The Tell Tale Heart

Edgar Allen Poe’s story ‘The Tell-Tale Heart’, like ‘The Woman With Hair of Gold’, as told by Pinkola Estes, tells us much about the toxic nature of secrets. Both the dismembered heart and the golden hair of the murdered woman tell their tale and eventually bring about justice.

In Chapter 13 of Women Who Run With Wolves Pinkola Estes not only spells out just how secrets can slay us but also provides tangible ways of opening the secrets.
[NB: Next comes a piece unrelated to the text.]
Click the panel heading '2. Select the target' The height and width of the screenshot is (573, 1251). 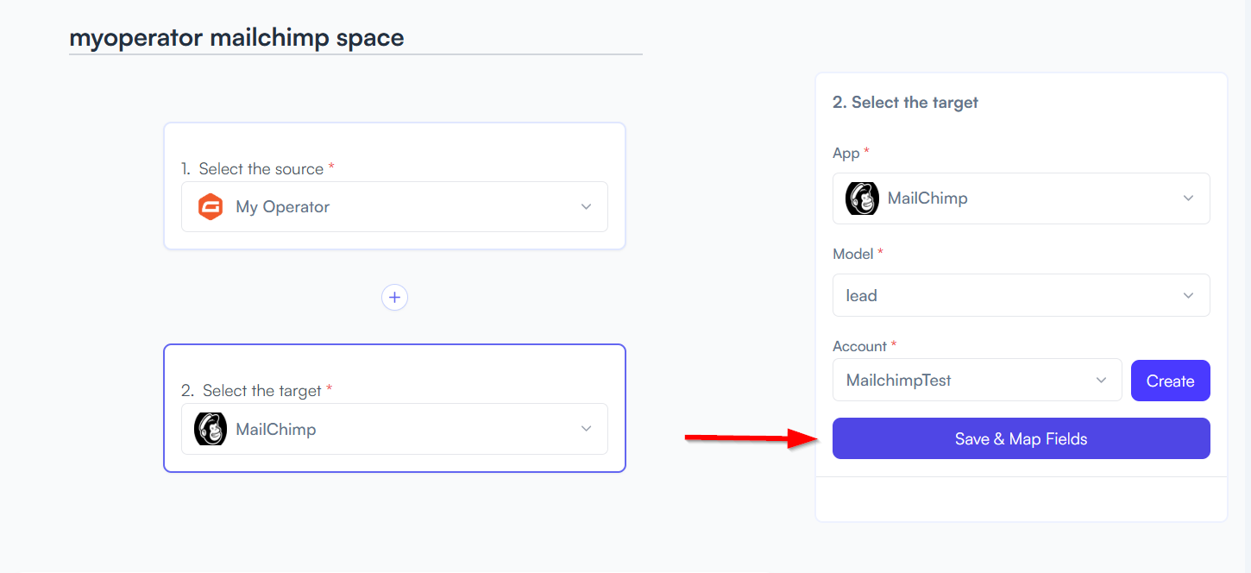(x=905, y=103)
In Lived Experience Narrative Workshops we talk about ‘airing the dirty linen’. To ‘launder’ we undertake a body scan that involves listening to what the heart and other parts of the body have to say about secrets that long to be released. Then we work with mandala templates of hearts, colouring and noting scars and secrets that are seeking to be released from the lock proof places where they have been stored. Once secrets have been identified we focus on one and write a stream of consciousness for twenty minutes. We share what we are able to share and the homework is to develop the piece further.

From experience, I know that this can lead to some exciting, incredibly diverse projects. Perhaps Australian author, Gail Bell, began like this. She is one author who has been willing to bring into the sharp light of day shocking family secrets.
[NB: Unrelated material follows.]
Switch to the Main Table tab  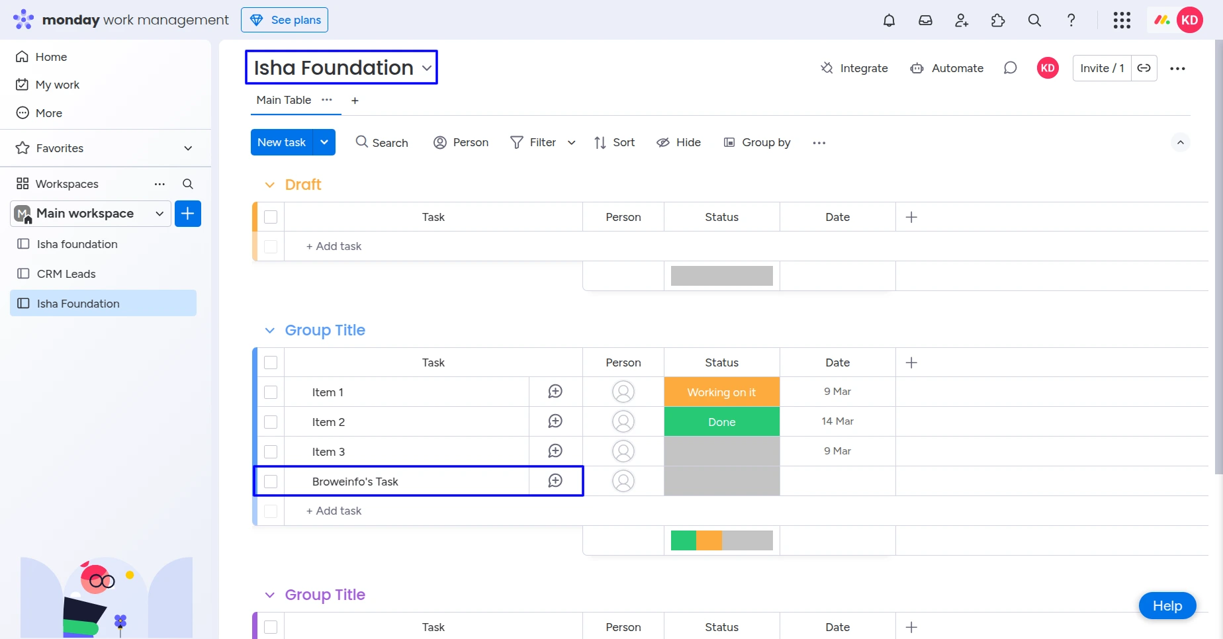tap(283, 100)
I am currently listening to an audio recording of her award-winning book. The dust jacket outlines the basic story for us. “When Dr William Macbeth poisoned two of his sons in 1927, his wife and sister hid the murders in the intensely private realm of family secrets. Macbeth behaved as if he were immune to consequences and avoided detection and punishment.

Or did he? Secrets can be as corrosive as poison, and as time passed, the story haunted and divided his descendants. His granddaughter, Gail Bell, spent ten years reading the literature of poisoning in order to understand Macbeth’s life. Herself a chemist, she listened for echoes in the great cases of the nineteenth century, in myths, fiction, and poison lore.

Intricate, elegant, and beautifully realised, The Poison Principle is a masterful book about family secrets and literary poisonings.”